One thing I found interesting while researching the WSJ piece was that no one in the industry or the infertility and bioethics communities was excited about the movie. Surrogates worried it would perpetuate negative stereotypes of surrogates as "ignorant white trash" just in it for the money. Attorney Theresa Erickson, who handles surrogacy and egg donation cases, feared the movie with its surrogacy-scam subplot would make surrogacy seem unsafe even though the majority of cases pass without incident. Anne Adams of the American Fertility Association agreed: Most surrogate situations are "utterly uninteresting and banal.... Is this what happens most of the time? No. But you obviously wouldn’t make a movie about what happens most of the time."

On the other side, Jennifer Lahl, director of the Center for Bioethics and Culture, was concerned that Baby Mama made surrogacy look too appealing, and left its dark underside unexplored: "In reality, it's not a light-hearted situation.... Americans will watch this movie, and go, 'How sweet!' But wait a minute, let's have a reality check here." Slate critic Dana Stevens had a similar take: The movie, she wrote,

could have been the springboard to investigating (or wickedly satirizing) some of the issues surrounding surrogacy, which, as this excellent Newsweek piece reported, can be a minefield for class, race, and gender tensions. But the conflict between Kate and Angie rarely rises above Odd Couple level: Organic pea soup or Tastykakes? Touchy-feely birthing videos or American Idol karaoke?

Like Stevens, I found the movie rather tame in its approach to the politics of modern parenthood. Naturally, the "mommy wars" make an appearance with laid-back mom Caroline (Maura Tierney) explaining to her sister Kate (Tina Fey), a driven career woman, that motherhood is "not like opening one of your stores. It's not an executive decision." Later, Kate recalls an old flame who wanted to marry her, but she was too focused on her career. "Other women got pregnant. I got promotions," she says ruefully.

Yet the entire career vs. family debate is rendered moot by Kate's diagnosis: a "sucky" T-shaped uterus. Kate's "advanced maternal age" notwithstanding, her eggs are fine, and it's her mother's exposure to DES — not Kate's decision to put family on the backburner — that causes her fertility woes.

To judge from the script, the writers didn't think too hard about this incongruity. Kate's diagnosis is mostly a means of explaining her need for a surrogate (and a source of mostly lame jokes about her mother's liver spot medication). The career vs. family debate is there because...well, that's what movies about career women and infertility are about.

- **YOUR TASKS**:
a: Answer these questions from the commentary on Baby Mama, each on its own line:
(i) Which organization does Jennifer Lahl direct?
(ii) Which actress plays Caroline, Kate's sister?
(iii) What is the source of Kate's fertility problems?
b: List every publication and organization named in the commentary on Baby Mama.
c: Continue the commentary on Baby Mama from the point at which it stops.

- **MATERIAL PROVIDED**:
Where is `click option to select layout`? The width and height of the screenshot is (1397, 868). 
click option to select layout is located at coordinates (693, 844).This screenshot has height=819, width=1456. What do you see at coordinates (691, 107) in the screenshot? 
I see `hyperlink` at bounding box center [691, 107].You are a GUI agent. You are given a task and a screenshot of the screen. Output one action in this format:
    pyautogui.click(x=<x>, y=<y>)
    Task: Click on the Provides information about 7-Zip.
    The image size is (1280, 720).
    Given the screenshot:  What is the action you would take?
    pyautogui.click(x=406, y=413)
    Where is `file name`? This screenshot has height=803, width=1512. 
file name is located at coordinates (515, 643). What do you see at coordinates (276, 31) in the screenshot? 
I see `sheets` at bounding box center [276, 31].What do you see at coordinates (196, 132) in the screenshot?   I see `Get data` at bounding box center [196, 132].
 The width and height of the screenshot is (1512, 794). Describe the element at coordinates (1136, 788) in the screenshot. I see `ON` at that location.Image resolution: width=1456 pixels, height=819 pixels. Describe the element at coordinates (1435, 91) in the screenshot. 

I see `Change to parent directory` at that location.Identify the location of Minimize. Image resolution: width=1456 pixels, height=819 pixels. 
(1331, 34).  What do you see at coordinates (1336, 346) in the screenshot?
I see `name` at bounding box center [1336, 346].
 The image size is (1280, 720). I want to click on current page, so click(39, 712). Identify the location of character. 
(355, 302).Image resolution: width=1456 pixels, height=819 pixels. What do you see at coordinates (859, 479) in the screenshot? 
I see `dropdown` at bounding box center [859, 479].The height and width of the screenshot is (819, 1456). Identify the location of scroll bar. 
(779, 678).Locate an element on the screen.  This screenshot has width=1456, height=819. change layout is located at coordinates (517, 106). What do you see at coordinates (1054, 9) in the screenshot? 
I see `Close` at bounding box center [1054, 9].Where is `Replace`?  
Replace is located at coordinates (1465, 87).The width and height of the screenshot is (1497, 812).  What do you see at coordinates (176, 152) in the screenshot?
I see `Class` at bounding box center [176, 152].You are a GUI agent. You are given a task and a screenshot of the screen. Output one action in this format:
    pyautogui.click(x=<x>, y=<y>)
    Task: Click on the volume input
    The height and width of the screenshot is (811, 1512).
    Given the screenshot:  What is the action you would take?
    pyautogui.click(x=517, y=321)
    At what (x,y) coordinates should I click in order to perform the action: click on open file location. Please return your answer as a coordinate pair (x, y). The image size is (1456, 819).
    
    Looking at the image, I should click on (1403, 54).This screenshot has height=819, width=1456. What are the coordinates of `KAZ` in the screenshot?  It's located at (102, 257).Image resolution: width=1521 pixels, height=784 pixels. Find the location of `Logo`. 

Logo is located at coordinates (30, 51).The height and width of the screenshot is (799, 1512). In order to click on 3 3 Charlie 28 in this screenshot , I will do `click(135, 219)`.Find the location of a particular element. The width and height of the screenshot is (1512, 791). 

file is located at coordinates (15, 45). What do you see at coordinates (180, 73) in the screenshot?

- **ANSWERS FOR EACH ITEM**:
a:
(i) The Center for Bioethics and Culture.
(ii) Maura Tierney.
(iii) Her mother's exposure to DES.

b: WSJ (the Wall Street Journal), the American Fertility Association, the Center for Bioethics and Culture, Slate, Newsweek

c:
This wouldn't have been hard to work around — Kate could have used an egg donor as well as a sperm donor, for instance — but it's clear the writers wanted Kate to have her own biological child. The press materials for the movie talk of "two kinds of family: the one you're born to and the one you make," yet Baby Mama is very timid when it comes to alternative families.

The movie's conservatism reminded me of two other infertility-related films I recently watched: the truly awful sperm-donor comedy And Then Came Love and Hannah and Her Sisters (which features a DI subplot). In all three movies, the importance of blood ties is reaffirmed. Love might be an important ingredient, but it's biology that really makes a family in these films. In And Then Came Love, Vanessa Williams leaves her successful, long-time boyfriend for her son's donor dad. In Hannah and Her Sisters, Woody Allen finds himself unable to bond with his wife Hannah or their children who are the product of donor insemination. They divorce, but he soon finds romantic bliss with his wife's sister, who despite his extremely low sperm count, becomes miraculously pregnant.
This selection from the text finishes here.